▶ [GIVEN TASK] Please copy the listing starting at the line containing "10) label: pg电子官方网址-pg电子游戏试玩平台网站" and ending at the line containing "13, 241, 19)", swapping "webpages" for "web pages" and leaving everything else as it is.

◆ ◆ ◆ ◆

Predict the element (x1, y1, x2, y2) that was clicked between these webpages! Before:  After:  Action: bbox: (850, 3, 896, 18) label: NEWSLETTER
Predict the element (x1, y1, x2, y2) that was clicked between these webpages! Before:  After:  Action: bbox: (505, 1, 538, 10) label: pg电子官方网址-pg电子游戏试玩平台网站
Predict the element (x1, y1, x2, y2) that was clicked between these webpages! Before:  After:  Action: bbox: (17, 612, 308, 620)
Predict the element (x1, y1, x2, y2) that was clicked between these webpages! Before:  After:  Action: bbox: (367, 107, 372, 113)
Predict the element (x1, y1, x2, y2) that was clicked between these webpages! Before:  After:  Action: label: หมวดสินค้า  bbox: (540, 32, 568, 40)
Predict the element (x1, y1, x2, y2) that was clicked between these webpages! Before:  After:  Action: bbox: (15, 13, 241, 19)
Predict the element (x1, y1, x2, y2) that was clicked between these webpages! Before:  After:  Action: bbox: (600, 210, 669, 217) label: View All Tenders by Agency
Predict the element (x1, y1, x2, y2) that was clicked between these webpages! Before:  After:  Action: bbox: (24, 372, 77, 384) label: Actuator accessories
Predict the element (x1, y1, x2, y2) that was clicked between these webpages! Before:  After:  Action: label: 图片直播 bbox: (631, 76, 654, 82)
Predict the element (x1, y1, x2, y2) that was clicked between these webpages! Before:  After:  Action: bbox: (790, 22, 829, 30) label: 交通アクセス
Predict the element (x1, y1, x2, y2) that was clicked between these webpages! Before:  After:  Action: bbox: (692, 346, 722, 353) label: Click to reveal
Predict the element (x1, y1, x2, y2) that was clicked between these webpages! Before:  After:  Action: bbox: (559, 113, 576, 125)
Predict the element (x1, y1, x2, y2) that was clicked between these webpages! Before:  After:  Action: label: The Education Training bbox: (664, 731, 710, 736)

◆ ◆ ◆ ◆

▶ [CORRECT RESULT]
Predict the element (x1, y1, x2, y2) that was clicked between these web pages! Before:  After:  Action: bbox: (505, 1, 538, 10) label: pg电子官方网址-pg电子游戏试玩平台网站
Predict the element (x1, y1, x2, y2) that was clicked between these web pages! Before:  After:  Action: bbox: (17, 612, 308, 620)
Predict the element (x1, y1, x2, y2) that was clicked between these web pages! Before:  After:  Action: bbox: (367, 107, 372, 113)
Predict the element (x1, y1, x2, y2) that was clicked between these web pages! Before:  After:  Action: label: หมวดสินค้า  bbox: (540, 32, 568, 40)
Predict the element (x1, y1, x2, y2) that was clicked between these web pages! Before:  After:  Action: bbox: (15, 13, 241, 19)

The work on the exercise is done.